A l’âge de 17 ans, elle rencontre Charles Babbage (1791-1871), mathématicien reconnu et professeur à l’université de Cambridge. Elle correspond avec lui durant près de dix ans, et s’intéresse avec curiosité à sa machine différentielle. Finalement en 1842, après une vie mouvementée, la comtesse de Lovelace s’investit de nouveau dans le monde des mathématiques. Elle travaille activement sur la machine analytique de Babbage. Cet appareil a pour objectif d’éliminer les erreurs fréquentes contenues dans les tables nautiques, astronomiques et mathématiques (erreurs de calcul, de recopie ou d’impression).
Elle traduit pour lui un article rédigé par un ingénieur italien, Luigi Menabrea. Babbage est si impressionné par les commentaires d’Ada qu’il l’incite à poursuivre sa réflexion. Elle rédige ainsi des notes qui apportent non seulement un éclaircissement sur le fonctionnement de la machine mais qui surtout en expose le vrai potentiel. Aujourd’hui, les documents qu’elle a ajoutés à ces notes sont considérés comme les premiers algorithmes.

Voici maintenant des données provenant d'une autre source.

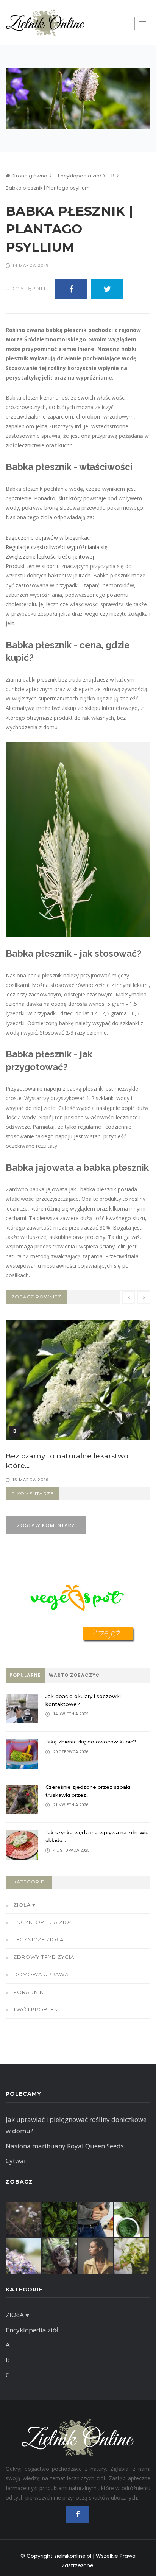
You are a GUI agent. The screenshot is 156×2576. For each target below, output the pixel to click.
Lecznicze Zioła (38, 1939)
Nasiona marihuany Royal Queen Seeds (65, 2146)
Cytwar (16, 2160)
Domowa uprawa (41, 1974)
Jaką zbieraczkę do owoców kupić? (90, 1742)
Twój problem (36, 2009)
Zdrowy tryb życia (43, 1957)
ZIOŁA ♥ (24, 1905)
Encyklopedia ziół (79, 175)
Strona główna (28, 175)
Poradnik (28, 1992)
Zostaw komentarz (46, 1525)
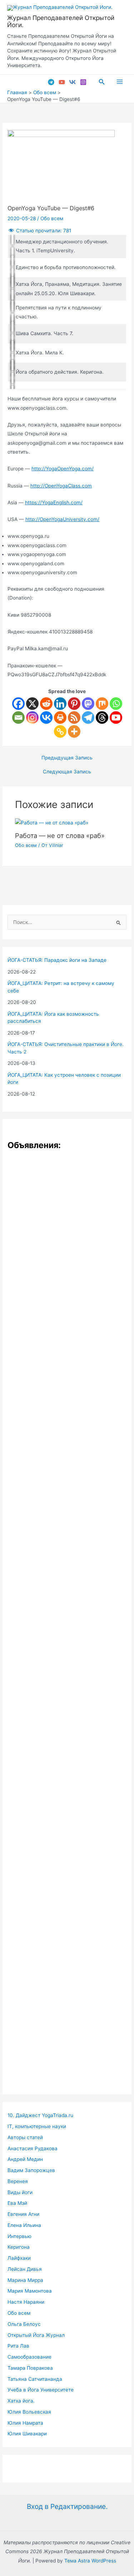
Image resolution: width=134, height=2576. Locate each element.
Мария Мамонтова (30, 2291)
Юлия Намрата (25, 2423)
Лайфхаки (19, 2258)
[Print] (60, 717)
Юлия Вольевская (29, 2412)
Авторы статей (25, 2137)
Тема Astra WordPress (90, 2561)
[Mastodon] (88, 703)
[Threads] (102, 717)
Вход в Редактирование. (67, 2506)
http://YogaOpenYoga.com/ (62, 468)
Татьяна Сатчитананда (35, 2379)
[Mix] (102, 703)
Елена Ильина (24, 2225)
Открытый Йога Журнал (36, 2335)
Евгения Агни (23, 2214)
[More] (74, 731)
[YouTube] (62, 82)
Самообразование (29, 2357)
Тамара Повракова (30, 2368)
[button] (102, 81)
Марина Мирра (25, 2280)
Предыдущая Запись (67, 758)
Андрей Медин (25, 2159)
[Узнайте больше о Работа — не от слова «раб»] (51, 822)
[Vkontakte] (46, 717)
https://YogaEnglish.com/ (54, 502)
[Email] (18, 717)
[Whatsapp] (116, 703)
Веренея (18, 2181)
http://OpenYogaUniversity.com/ (62, 519)
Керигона (19, 2247)
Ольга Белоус (24, 2324)
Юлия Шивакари (27, 2433)
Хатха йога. (21, 2401)
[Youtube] (116, 717)
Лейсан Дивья (25, 2269)
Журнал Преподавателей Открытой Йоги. (60, 21)
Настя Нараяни (26, 2302)
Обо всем (51, 218)
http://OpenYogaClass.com (61, 486)
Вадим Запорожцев (31, 2170)
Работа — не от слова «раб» (60, 835)
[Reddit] (46, 703)
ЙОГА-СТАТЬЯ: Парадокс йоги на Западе (57, 960)
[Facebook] (18, 703)
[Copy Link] (60, 731)
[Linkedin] (60, 703)
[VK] (72, 82)
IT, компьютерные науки (37, 2126)
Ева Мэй (17, 2203)
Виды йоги (20, 2192)
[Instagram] (83, 82)
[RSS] (74, 717)
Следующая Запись (67, 771)
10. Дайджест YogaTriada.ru (40, 2115)
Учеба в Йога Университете (41, 2390)
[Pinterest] (74, 703)
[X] (32, 703)
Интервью (19, 2236)
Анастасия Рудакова (33, 2148)
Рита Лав (18, 2346)
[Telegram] (51, 82)
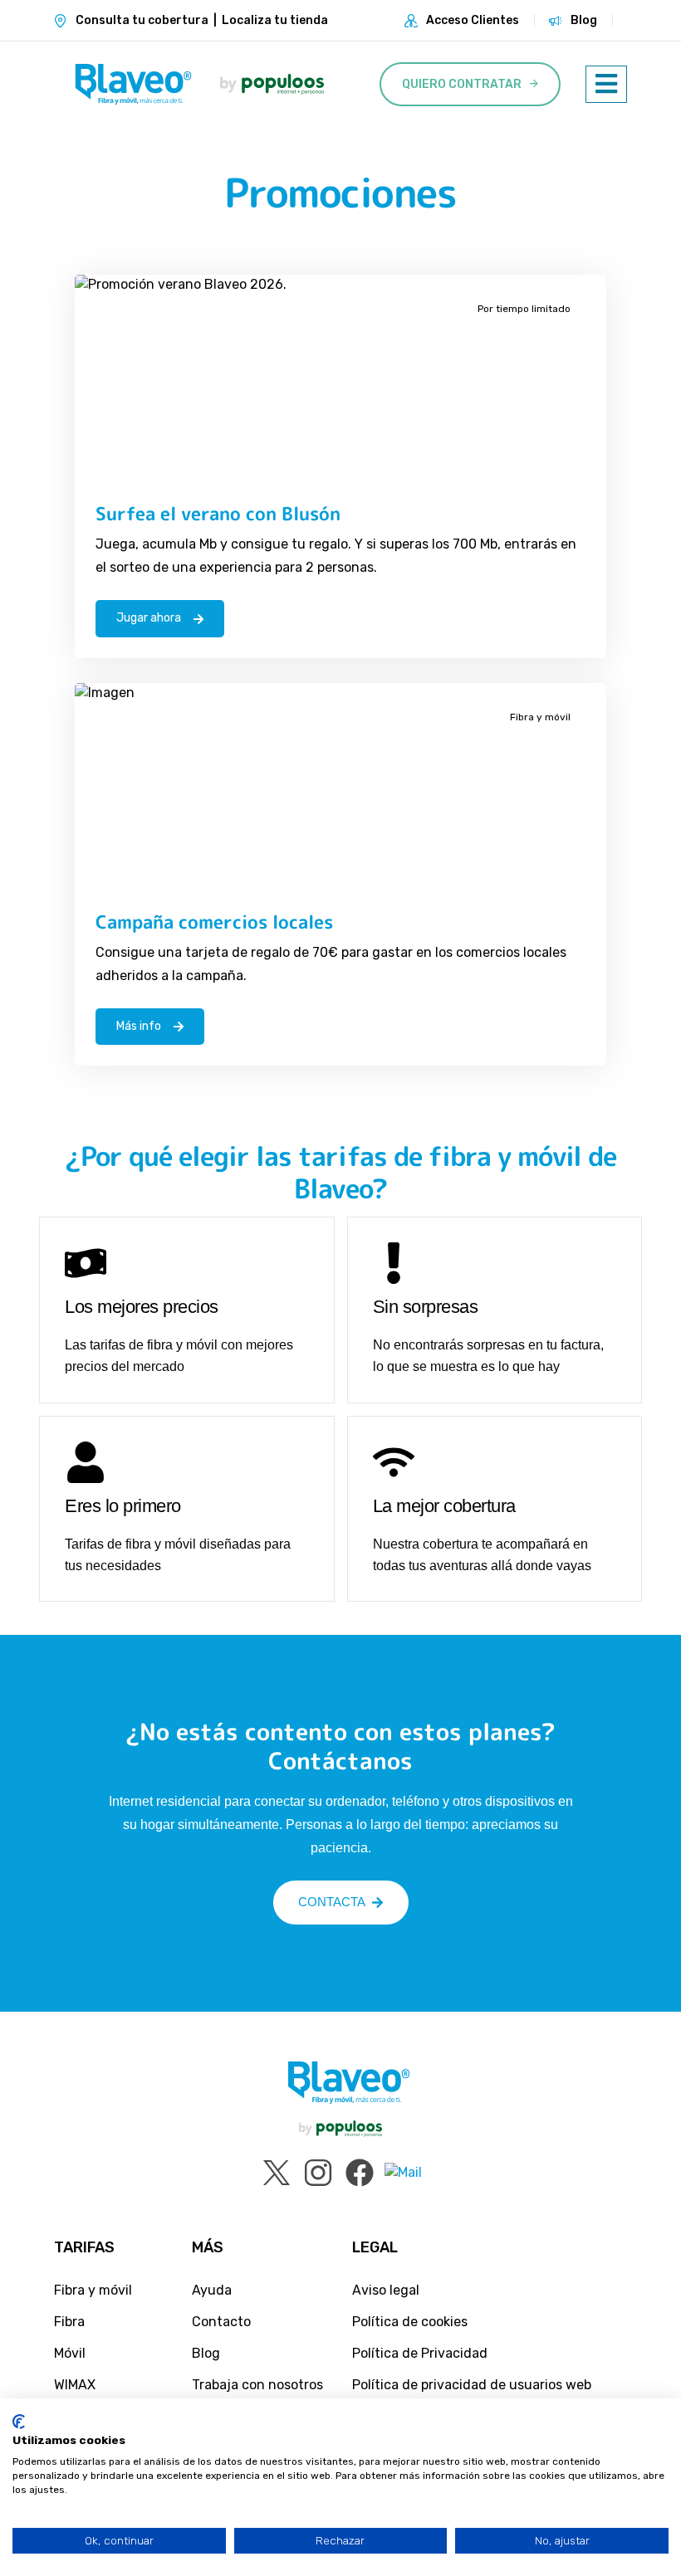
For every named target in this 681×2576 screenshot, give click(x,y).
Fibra (69, 2322)
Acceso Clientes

En effet, elle imagine une machine capable d’agir seule grâce à des commandes (programmes) inscrits sur les cartes perforées. Par ailleurs, selon elle, la machine serait capable de manipuler des nombres mais également des lettres et des symboles. Elle signe son article de ses seules initiales, comme toutes les femmes scientifiques de son temps.
Il faudra attendre un siècle et un certain Alan Turing pour que soit formalisé un calculateur universel manipulant des symboles. En 1980, le talent d’Ada Lovelace est finalement reconnu et grâce à cela le Département de la Défense américaine donne son nom à un langage informatique. Aujourd’hui, la journée qui promeut les femmes dans les sciences porte son nom : Ada Lovelace Day (célébrée chaque année le deuxième mardi du mois d’octobre).
Hedy Lamarr, l’inventrice de la WiFi (1914-2000)
Actrice hollywoodienne des années 1930, désignée en son temps “la plus belle femme du monde”, Hedy Lamarr se passionne pour l’innovation technologique.
En 1940, Hedy Lamarr présente avec son ami compositeur Georges Antheil une invention au National Inventors Council (association d’inventeurs) qui décide de déposer un brevet en leurs noms pour leur “système de communication”. En effet, elle a inventé un système de communication radio innovant : le saut de fréquence. Son ami, Georges Antheil s’est chargé quant à lui de l’aspect technique.
Immédiatement libre de droits pour l’armée des Etats-Unis, cette invention est si innovante que l’armée la trouve irréalisable. Elle est pourtant capable de modifier les fréquences des torpilles radioguidées ; les missiles furtifs venaient de naître. Le procédé sera finalement utilisé officiellement par l’armée américaine en 1962 pendant la crise de Cuba.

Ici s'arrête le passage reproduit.